Records for this exercise –
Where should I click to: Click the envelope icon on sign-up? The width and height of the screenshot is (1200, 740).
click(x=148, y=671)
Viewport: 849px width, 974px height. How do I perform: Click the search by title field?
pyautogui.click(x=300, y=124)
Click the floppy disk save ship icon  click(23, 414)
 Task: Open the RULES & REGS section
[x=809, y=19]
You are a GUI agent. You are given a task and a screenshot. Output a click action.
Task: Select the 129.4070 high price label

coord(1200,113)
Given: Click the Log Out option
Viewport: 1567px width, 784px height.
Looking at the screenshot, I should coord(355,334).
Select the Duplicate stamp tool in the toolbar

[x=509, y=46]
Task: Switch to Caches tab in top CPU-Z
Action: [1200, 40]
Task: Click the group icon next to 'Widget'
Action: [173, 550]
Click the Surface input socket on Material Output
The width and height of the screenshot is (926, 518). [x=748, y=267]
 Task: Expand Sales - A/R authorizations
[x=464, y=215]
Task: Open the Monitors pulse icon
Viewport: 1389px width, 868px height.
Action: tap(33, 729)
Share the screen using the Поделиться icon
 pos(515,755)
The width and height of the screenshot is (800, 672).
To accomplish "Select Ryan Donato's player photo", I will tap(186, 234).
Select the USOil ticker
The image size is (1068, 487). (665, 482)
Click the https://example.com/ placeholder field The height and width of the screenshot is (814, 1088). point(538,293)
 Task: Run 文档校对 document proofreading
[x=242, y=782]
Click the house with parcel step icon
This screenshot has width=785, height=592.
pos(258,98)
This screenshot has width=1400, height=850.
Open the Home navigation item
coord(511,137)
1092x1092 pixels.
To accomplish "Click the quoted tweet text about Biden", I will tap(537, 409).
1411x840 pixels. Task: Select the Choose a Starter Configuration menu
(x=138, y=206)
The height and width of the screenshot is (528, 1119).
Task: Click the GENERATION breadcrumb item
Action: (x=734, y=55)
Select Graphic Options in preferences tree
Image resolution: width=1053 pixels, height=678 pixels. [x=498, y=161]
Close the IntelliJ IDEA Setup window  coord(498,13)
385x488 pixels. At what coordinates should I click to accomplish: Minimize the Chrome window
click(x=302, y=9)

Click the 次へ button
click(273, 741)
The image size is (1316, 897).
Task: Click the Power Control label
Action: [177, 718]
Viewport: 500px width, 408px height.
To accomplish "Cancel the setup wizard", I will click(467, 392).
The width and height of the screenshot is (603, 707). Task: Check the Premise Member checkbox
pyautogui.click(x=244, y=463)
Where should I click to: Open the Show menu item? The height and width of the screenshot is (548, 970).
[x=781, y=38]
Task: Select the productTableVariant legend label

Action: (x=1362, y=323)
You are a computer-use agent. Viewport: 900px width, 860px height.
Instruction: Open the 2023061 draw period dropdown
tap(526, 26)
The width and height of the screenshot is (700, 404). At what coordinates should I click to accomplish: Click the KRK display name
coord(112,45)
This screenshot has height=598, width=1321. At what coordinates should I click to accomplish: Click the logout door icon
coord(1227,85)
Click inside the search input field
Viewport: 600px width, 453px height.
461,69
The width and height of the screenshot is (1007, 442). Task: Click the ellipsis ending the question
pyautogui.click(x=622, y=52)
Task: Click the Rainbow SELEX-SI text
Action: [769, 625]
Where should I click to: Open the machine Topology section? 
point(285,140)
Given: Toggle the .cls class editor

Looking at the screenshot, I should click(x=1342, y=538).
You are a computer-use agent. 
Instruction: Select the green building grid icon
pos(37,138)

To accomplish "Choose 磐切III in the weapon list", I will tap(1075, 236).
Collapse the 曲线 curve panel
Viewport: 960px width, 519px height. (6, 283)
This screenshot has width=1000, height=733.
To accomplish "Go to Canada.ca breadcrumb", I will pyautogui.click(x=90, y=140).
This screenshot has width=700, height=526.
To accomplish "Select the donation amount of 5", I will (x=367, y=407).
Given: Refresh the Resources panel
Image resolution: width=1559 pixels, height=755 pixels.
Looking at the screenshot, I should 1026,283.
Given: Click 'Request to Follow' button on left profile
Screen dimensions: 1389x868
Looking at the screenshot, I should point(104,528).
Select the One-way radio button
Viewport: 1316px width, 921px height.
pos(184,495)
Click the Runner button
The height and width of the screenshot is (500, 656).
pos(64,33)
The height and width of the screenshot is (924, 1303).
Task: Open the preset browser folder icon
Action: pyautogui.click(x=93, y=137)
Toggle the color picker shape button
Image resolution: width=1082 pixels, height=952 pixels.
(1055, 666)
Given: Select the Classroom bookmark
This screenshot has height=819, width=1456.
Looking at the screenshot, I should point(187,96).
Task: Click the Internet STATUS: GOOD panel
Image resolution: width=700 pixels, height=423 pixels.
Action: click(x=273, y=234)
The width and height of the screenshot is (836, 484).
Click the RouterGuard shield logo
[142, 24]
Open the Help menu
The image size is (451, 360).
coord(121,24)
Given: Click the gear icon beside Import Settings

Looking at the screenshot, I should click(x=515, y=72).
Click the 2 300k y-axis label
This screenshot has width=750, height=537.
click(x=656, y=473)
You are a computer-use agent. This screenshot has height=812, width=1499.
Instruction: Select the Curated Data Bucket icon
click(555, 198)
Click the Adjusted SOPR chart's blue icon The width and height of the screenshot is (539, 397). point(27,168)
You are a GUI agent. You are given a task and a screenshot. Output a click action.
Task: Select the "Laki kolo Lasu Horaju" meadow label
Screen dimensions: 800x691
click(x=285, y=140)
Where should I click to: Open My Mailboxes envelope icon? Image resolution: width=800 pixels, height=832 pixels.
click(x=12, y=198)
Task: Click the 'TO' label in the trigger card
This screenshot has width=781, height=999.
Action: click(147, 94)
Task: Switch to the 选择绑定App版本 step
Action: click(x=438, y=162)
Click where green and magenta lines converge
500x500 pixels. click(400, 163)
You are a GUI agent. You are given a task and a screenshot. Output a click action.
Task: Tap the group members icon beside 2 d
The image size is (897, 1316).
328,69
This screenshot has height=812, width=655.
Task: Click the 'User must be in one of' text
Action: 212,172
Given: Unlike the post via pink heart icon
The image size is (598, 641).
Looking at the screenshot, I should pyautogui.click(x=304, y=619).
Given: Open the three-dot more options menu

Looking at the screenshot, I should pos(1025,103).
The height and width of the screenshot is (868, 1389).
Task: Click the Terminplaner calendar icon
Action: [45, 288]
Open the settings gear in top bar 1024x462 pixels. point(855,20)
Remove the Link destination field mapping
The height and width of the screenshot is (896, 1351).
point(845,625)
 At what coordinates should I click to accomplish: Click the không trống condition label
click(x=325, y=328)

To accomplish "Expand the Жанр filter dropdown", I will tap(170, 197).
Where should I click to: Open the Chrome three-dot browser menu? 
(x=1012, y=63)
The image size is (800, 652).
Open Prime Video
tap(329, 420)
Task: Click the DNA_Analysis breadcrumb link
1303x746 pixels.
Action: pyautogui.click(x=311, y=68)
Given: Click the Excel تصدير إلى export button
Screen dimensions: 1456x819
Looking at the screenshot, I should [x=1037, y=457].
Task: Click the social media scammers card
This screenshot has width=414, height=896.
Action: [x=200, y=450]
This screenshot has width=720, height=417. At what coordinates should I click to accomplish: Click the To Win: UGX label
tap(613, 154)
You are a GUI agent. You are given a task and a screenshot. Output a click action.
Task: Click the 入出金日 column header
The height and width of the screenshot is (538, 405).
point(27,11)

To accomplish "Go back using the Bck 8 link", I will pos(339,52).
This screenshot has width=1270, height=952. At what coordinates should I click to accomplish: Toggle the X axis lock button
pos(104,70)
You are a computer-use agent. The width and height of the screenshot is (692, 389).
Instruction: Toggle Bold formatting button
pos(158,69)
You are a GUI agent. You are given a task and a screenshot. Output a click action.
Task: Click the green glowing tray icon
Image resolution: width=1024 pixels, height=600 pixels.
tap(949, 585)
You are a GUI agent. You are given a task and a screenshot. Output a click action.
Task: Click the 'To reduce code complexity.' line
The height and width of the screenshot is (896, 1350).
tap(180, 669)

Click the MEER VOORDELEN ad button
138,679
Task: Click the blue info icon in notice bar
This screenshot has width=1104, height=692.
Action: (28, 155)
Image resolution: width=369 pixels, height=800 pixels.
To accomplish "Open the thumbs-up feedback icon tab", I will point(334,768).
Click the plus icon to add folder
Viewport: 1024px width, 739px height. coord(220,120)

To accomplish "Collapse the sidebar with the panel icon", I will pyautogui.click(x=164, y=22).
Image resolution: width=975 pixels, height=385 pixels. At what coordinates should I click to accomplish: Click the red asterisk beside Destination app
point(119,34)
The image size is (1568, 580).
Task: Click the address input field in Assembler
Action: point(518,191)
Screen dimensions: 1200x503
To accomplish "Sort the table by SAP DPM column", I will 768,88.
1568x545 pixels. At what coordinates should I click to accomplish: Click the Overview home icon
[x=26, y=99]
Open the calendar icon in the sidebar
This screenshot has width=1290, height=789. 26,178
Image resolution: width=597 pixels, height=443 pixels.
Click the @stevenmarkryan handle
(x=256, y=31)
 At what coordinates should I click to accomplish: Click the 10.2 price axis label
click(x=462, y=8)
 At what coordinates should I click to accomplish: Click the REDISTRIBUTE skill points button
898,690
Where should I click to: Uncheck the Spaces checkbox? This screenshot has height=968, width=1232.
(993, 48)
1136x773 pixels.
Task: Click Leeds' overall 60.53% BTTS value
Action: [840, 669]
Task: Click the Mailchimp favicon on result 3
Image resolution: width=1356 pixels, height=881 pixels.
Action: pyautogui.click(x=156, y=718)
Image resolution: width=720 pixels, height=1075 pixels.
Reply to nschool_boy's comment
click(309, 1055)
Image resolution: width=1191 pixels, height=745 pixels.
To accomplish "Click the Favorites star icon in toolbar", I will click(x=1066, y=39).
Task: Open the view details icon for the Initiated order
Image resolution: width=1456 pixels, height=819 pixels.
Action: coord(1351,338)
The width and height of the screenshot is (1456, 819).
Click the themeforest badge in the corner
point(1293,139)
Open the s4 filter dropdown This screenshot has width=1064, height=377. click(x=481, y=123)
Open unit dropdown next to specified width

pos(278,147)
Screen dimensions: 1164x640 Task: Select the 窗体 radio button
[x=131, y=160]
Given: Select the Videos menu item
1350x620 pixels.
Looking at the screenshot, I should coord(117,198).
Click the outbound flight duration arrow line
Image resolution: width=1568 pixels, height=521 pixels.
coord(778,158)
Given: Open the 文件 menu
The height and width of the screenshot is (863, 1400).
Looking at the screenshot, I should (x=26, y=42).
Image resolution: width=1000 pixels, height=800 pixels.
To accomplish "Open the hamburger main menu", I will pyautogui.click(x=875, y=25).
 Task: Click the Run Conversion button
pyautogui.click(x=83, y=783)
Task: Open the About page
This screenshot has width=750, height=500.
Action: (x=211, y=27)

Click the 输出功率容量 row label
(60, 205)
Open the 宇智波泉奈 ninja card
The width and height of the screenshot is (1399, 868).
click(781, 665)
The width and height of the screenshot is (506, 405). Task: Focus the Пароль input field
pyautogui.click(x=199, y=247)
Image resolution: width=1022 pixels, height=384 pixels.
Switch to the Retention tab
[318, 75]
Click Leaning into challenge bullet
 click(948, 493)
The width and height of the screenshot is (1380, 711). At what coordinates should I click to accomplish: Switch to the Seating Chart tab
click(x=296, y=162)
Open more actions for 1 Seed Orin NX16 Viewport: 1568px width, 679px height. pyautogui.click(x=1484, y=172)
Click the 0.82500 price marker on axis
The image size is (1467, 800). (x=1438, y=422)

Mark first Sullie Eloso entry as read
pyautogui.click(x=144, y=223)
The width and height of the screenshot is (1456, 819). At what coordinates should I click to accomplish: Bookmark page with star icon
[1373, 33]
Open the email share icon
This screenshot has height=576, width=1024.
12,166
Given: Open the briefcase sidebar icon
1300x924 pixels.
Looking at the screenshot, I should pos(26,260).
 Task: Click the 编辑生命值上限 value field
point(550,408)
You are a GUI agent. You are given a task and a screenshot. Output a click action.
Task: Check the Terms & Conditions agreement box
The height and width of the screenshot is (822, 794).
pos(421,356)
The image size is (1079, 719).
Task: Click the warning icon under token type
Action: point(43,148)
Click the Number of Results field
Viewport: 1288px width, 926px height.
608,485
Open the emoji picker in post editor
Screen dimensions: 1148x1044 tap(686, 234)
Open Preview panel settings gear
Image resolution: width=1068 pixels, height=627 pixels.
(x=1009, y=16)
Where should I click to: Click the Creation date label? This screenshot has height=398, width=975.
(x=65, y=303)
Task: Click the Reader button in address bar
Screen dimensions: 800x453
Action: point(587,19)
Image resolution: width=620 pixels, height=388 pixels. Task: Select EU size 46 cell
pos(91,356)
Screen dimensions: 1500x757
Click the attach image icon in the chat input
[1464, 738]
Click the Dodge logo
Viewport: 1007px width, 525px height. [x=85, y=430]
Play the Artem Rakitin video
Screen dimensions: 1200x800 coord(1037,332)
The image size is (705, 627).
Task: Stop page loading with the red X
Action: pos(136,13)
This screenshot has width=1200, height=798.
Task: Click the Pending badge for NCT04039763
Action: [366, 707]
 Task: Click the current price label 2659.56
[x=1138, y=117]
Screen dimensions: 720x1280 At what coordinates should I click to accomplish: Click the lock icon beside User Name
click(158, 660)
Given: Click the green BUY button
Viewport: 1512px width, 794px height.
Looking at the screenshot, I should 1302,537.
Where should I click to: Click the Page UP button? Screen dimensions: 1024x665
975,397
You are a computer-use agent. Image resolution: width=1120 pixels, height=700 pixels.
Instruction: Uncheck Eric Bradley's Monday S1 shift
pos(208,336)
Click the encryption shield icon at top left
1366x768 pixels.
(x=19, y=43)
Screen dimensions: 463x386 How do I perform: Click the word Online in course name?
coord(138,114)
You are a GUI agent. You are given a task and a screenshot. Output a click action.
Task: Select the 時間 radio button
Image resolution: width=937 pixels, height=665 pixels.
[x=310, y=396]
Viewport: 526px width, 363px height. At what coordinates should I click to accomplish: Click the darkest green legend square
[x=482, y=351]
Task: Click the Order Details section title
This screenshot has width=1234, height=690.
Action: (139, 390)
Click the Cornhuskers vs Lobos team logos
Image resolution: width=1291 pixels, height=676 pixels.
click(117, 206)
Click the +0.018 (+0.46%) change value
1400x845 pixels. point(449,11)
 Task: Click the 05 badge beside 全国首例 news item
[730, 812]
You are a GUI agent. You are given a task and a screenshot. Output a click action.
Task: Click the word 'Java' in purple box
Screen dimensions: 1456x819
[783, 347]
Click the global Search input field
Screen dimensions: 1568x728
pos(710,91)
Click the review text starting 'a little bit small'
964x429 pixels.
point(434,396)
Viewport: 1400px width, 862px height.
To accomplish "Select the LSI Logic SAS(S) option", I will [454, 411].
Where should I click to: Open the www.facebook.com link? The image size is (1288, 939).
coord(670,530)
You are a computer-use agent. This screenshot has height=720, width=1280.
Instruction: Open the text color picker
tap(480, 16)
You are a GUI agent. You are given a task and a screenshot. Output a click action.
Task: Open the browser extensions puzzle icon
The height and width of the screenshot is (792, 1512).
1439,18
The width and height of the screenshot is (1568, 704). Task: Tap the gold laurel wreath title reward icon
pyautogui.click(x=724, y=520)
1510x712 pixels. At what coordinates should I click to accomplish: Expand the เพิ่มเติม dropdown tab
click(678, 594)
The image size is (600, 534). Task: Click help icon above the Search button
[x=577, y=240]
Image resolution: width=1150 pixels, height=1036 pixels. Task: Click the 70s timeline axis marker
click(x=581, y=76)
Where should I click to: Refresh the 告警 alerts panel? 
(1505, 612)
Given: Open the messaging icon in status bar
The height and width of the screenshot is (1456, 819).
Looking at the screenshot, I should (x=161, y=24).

Task statement – Put every line from the one containing "Where should I click to: Open the Chrome" down to the one containing "pos(158,69)" into a JSON list of strings, with one string per line and blank lines omitted.

Output for this task –
[
  "Where should I click to: Open the Chrome three-dot browser menu? ",
  "(x=1012, y=63)",
  "The image size is (800, 652).",
  "Open Prime Video",
  "tap(329, 420)",
  "Task: Click the DNA_Analysis breadcrumb link",
  "1303x746 pixels.",
  "Action: pyautogui.click(x=311, y=68)",
  "Given: Click the Excel تصدير إلى export button",
  "Screen dimensions: 1456x819",
  "Looking at the screenshot, I should [x=1037, y=457].",
  "Task: Click the social media scammers card",
  "This screenshot has width=414, height=896.",
  "Action: [x=200, y=450]",
  "This screenshot has width=720, height=417. At what coordinates should I click to accomplish: Click the To Win: UGX label",
  "tap(613, 154)",
  "You are a GUI agent. You are given a task and a screenshot. Output a click action.",
  "Task: Click the 入出金日 column header",
  "The height and width of the screenshot is (538, 405).",
  "point(27,11)",
  "To accomplish \"Go back using the Bck 8 link\", I will pos(339,52).",
  "This screenshot has width=1270, height=952. At what coordinates should I click to accomplish: Toggle the X axis lock button",
  "pos(104,70)",
  "You are a computer-use agent. The width and height of the screenshot is (692, 389).",
  "Instruction: Toggle Bold formatting button",
  "pos(158,69)"
]